“A maioria das tentativas em inovar falham. E empresas que não inovam, morrem.’’ –Henry Chesbrough.

Com a crescente onda de startups, ouvimos muito se falar de inovação. Mas, afinal de contas, o que é inovação? Inovação pode vir em forma de produto, serviço, processo, tecnologia ou até mesmo modelo de negócios.

A Rappi, por exemplo, criou um modelo de negócios que se destaca de outros aplicativos de delivery. Já não é novidade que o mundo está transformando num ritmo muito acelerado. Cada vez mais, grandes empresas buscam formas de inovar para se manterem relevantes e competitivas no mercado. Por outro lado, inovação faz parte do DNA de startups; ambas as palavras viraram praticamente sinônimos. Existe muita oportunidade para startups e empresas colaborarem, se ajudando a preencher lacunas.  
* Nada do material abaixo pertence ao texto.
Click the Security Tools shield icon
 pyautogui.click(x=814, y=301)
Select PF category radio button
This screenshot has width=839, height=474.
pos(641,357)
De acordo com o artigo “Knowing When to Reinvent” da Harvard Business Review, em média 80% dos executivos em grandes empresas reconhecem a necessidade de transformação. Mas apenas um terço desses se sentem confiantes em realizar uma mudança entre 5 a 10 anos, o que pode ser considerado curto prazo para empresas verticais e burocráticas.

Esse dado pode ser uma ameaça para algumas empresas, mas também pode ser visto como uma oportunidade de se relacionar com startups. Muitos líderes não sabem como, de fato, inovar, ou pelo menos por onde começar. Vamos falar então sobre as duas vertentes de inovação: inovação aberta e inovação fechada.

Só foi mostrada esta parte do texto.